= Given request 1 =
Please echo the Yemen article word for word, starting at "Of all the Arab" and ending at "was Yemen itself.".
= Given request 2 =
Which three senior members of the ruling Saudi family does the Yemen article name as apprehensive about the turbulence in Yemen?

= Extract provided =
______________________________

Yemen: the nexus of Arabia - Zafar Hilaly - Saturday, April 09, 2011

Of all the Arab uprisings the one in Yemen will be the most complicated and difficult to resolve. Just about every factor is involved. It’s part tribal, religious/sectarian, political, economic, military and generational. The revolt is not exclusively about democracy even though it does involve a yearning for freedom. Of course, the selfishness of one man, his family and the fact the goodies the state has to offer only benefit his coterie offends many. But whether under the Ottomans, imams or presidents it has always been like that in Yemen, the land of incense, myrrh and spices. The spices came from Ceylon (Sri Lanka) and India to which the sea faring Yemenis had discovered a passage much before Vasco de Gama. But, wanting to keep it a secret, they claimed the provenance of these much sought after items was Yemen itself.

Developments in Yemen, the dark hole of Arabia, have seldom bothered the outside world. Yemen is a backwater state; it has no oil or at least none that is left; very little money to buy anything; and absolutely nothing of value to export. In many respects Yemen is like what Afghanistan used to be, so far off the beaten track, so inhospitable the terrain and so fractious a people that in times of peace nobody really bothered about what happened there. But just as Afghanistan when in ferment aroused concern in the capitals of empires so does instability in Yemen in the Arab world. And just as Afghanistan is the gateway to the sub continent so is Yemen to Saudi Arabia – through its soft underbelly in the south.

No wonder then turbulence in Yemen has the senior most geriatrics of the ruling Saudi family – Abdullah, Sultan and Naif – riveted and apprehensive. Yemen is their backyard. Collectively and individually they are deeply concerned by what is happening. Each has his own favourites among Yemen’s leaders and tribes; and each also has his own opinion of how to deal with Yemen, and these differ considerably. Naif and Sultan, for example, have little time for Yemeni President Ali Abdullah Saleh. King Abdullah, on the other hand, has a good working relationship with him. But what all find insufferable is the endemic hostility of the ordinary Yemeni and his traditional contempt for Saudis.

Yemenis look down on their Saudi neighbours and their unsophisticated desert culture. They believe Yemen is the cradle of Arab civilisation and the birthplace of the Arabic language. They proudly claim Yemen to be the first country to convert to Islam and allude to a mosque in Sana whose construction Hazrat Ali reportedly supervised. Hence, they have little time for Saudi pretensions about being the font of Islam.

______________________________

= Data section =
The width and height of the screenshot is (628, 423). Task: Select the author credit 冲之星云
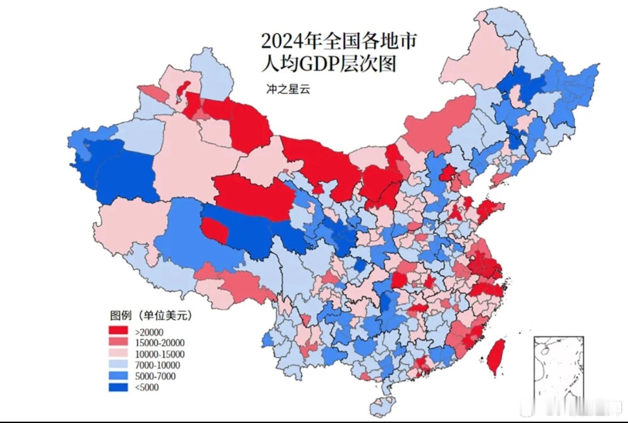(x=288, y=89)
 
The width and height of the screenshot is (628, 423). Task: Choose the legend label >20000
(x=149, y=332)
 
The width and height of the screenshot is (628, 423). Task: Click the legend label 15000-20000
(x=160, y=343)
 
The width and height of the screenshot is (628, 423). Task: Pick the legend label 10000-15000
(x=160, y=354)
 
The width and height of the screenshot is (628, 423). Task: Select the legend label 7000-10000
(x=157, y=365)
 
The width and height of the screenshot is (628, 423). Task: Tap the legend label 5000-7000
(x=155, y=376)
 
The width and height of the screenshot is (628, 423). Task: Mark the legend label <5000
(x=147, y=387)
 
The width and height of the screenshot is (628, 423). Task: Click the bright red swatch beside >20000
(x=118, y=331)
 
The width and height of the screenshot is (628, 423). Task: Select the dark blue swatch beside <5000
(x=118, y=387)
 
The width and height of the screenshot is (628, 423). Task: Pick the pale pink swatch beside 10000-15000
(x=118, y=353)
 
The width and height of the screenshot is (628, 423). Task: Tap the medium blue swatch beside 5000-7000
(x=118, y=376)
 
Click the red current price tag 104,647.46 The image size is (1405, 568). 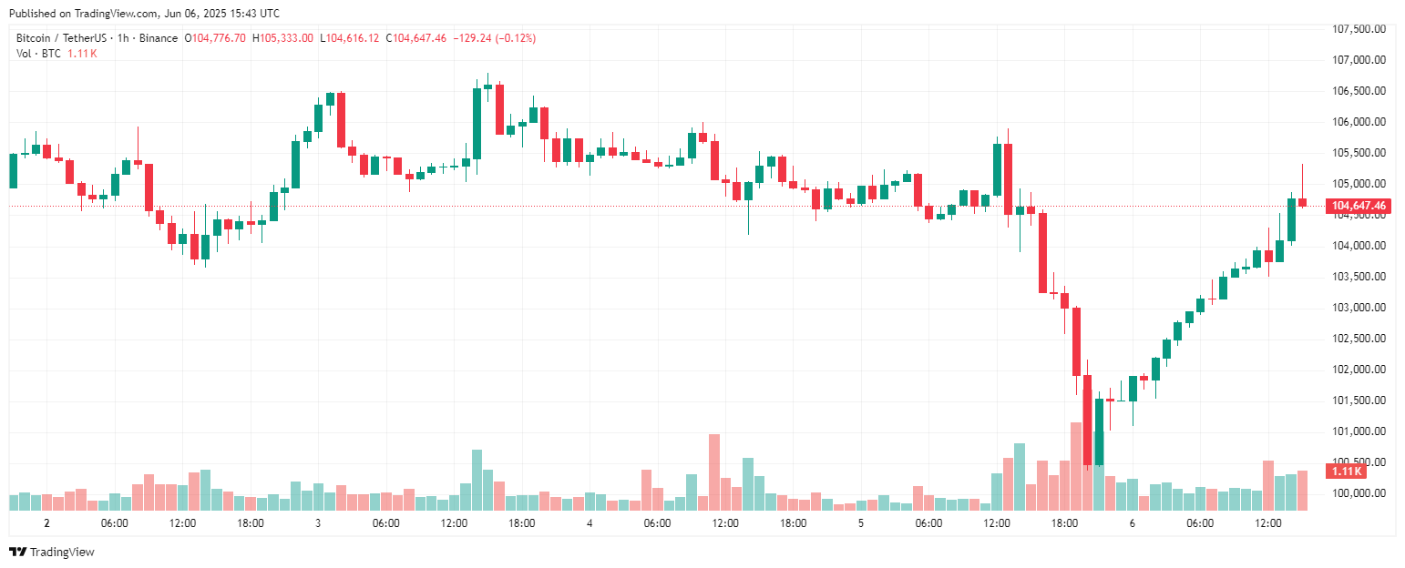click(1359, 207)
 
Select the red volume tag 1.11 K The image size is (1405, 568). click(1347, 472)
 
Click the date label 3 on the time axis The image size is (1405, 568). click(318, 523)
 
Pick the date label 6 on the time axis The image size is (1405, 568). click(1133, 523)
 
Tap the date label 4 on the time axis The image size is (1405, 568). click(590, 523)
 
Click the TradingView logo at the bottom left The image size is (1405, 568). click(52, 552)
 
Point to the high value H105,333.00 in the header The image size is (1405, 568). click(282, 38)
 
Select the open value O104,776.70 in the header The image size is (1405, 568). click(215, 38)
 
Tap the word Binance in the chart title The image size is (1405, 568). click(159, 38)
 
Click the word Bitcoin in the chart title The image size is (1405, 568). click(35, 38)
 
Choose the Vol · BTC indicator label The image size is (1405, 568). click(38, 54)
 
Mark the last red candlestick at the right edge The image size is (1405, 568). click(1303, 202)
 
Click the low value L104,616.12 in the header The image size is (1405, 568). click(351, 38)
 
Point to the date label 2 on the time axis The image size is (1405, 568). click(46, 523)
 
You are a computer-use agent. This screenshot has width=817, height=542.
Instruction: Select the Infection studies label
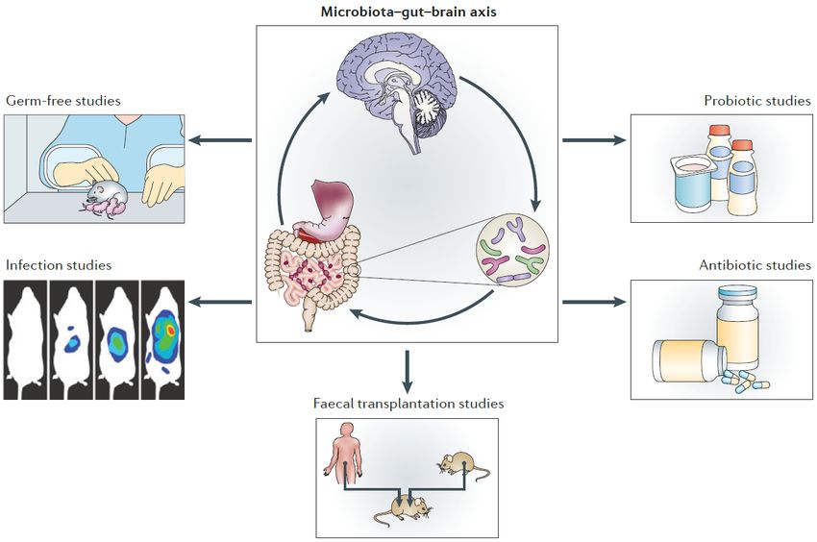point(58,264)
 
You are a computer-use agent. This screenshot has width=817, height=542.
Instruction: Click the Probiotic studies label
point(756,100)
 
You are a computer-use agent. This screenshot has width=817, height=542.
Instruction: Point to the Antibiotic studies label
point(756,264)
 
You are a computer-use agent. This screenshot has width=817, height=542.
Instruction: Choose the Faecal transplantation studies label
point(408,403)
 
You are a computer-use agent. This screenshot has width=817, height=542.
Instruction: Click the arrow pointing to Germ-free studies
point(219,140)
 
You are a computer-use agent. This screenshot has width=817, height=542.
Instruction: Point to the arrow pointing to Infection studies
point(219,303)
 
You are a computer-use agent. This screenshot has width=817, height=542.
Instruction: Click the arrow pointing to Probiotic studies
point(593,140)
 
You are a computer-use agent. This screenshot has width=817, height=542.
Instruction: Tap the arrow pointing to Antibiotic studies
point(593,303)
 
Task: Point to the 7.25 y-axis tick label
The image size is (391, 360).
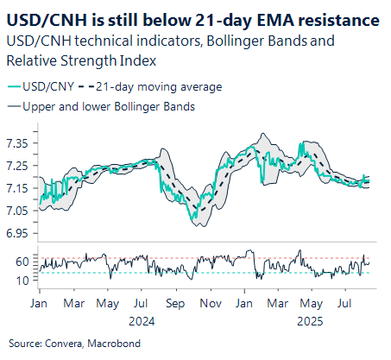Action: click(x=17, y=165)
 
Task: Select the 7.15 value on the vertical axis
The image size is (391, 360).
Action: click(x=17, y=187)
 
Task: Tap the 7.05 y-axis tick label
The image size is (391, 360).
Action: click(x=17, y=211)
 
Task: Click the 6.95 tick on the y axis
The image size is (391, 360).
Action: click(x=17, y=233)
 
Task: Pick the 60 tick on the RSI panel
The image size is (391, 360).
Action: click(x=22, y=261)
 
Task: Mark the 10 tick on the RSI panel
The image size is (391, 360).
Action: click(x=22, y=281)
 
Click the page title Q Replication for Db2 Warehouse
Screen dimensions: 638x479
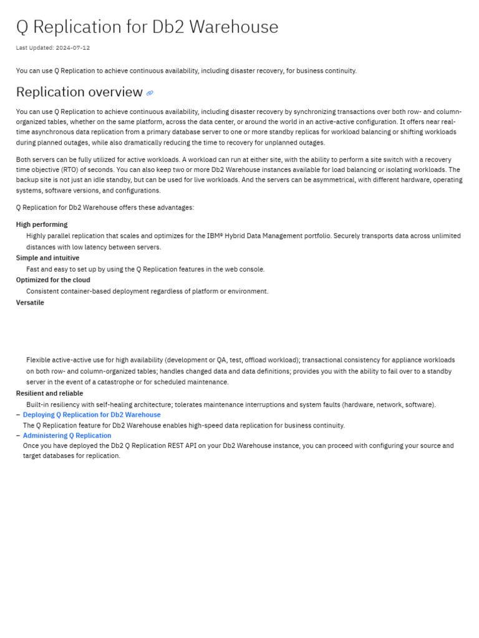coord(147,27)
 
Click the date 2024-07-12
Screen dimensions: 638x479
coord(73,48)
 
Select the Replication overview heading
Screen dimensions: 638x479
coord(79,92)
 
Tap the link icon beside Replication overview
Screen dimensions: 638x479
coord(150,93)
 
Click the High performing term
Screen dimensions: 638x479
coord(42,224)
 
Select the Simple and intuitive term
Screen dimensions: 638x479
coord(47,258)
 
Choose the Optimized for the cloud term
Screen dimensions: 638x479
coord(53,280)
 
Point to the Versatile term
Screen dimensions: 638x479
coord(30,303)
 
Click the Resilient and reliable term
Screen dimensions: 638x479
coord(49,393)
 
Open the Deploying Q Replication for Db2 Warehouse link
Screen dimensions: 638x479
coord(92,415)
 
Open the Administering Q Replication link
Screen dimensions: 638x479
coord(67,436)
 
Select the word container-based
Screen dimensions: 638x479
coord(81,291)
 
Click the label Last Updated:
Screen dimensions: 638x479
coord(34,48)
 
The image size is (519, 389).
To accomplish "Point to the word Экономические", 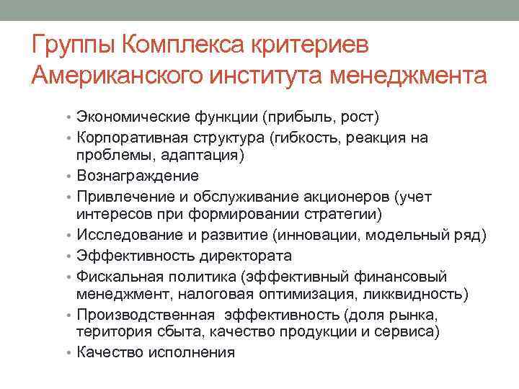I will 132,117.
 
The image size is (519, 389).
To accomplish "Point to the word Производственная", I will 146,315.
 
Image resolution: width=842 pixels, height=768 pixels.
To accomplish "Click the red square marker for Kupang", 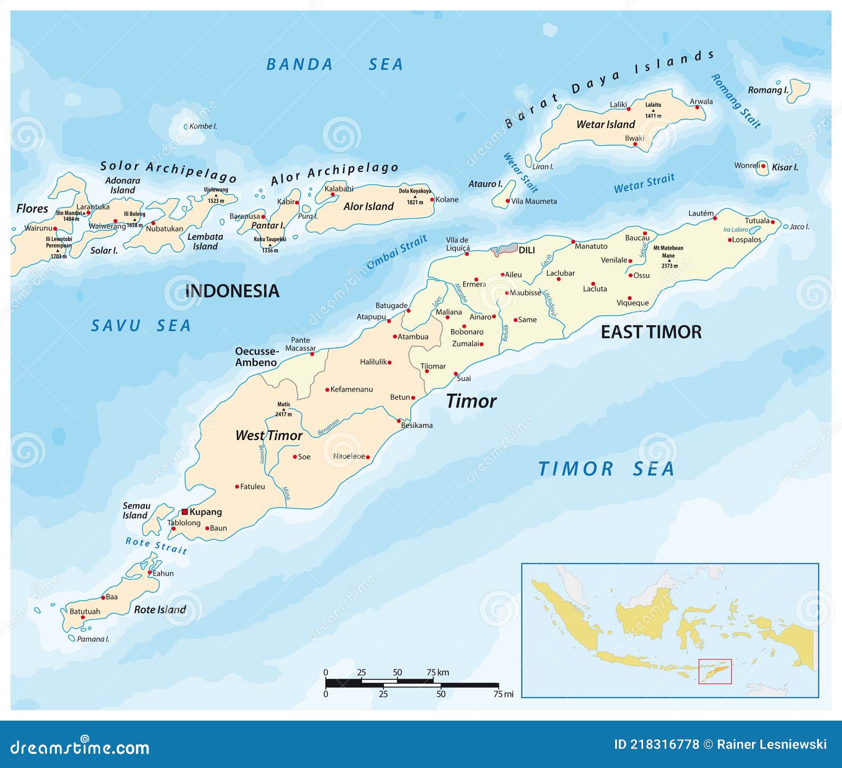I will tap(185, 512).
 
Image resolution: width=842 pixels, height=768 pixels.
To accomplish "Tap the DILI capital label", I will tap(526, 250).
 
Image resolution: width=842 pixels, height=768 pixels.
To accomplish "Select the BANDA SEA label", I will tap(335, 64).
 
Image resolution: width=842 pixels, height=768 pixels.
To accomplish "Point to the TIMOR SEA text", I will tap(606, 468).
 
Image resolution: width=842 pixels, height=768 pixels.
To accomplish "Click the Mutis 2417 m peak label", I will tap(283, 409).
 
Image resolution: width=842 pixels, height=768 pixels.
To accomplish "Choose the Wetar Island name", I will tap(605, 124).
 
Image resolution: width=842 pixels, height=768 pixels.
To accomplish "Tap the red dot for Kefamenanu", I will tap(327, 390).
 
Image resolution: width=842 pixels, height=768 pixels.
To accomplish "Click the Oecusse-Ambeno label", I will tap(256, 357).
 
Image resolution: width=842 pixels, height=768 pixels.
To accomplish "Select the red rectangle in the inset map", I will tap(715, 671).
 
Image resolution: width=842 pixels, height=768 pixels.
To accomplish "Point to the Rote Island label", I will tap(160, 610).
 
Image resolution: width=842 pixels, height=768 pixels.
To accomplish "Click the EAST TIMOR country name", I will tap(651, 332).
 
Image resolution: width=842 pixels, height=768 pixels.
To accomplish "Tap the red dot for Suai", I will tap(456, 374).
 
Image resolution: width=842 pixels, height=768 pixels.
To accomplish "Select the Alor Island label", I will tap(368, 206).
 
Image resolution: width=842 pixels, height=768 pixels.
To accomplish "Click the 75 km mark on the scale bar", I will tap(437, 673).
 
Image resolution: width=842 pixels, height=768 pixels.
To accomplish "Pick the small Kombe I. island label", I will tap(203, 126).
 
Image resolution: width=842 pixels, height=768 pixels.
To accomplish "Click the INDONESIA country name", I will tap(232, 291).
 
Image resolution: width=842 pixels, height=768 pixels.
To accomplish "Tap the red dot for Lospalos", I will tap(730, 240).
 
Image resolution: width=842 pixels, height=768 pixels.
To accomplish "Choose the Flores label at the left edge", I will tap(32, 208).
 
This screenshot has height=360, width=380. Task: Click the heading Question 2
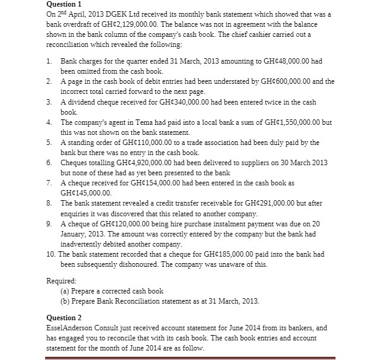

______________________________

= Full answer 1 =
Of all the Arab uprisings the one in Yemen will be the most complicated and difficult to resolve. Just about every factor is involved. It’s part tribal, religious/sectarian, political, economic, military and generational. The revolt is not exclusively about democracy even though it does involve a yearning for freedom. Of course, the selfishness of one man, his family and the fact the goodies the state has to offer only benefit his coterie offends many. But whether under the Ottomans, imams or presidents it has always been like that in Yemen, the land of incense, myrrh and spices. The spices came from Ceylon (Sri Lanka) and India to which the sea faring Yemenis had discovered a passage much before Vasco de Gama. But, wanting to keep it a secret, they claimed the provenance of these much sought after items was Yemen itself.

= Full answer 2 =
Abdullah, Sultan and Naif.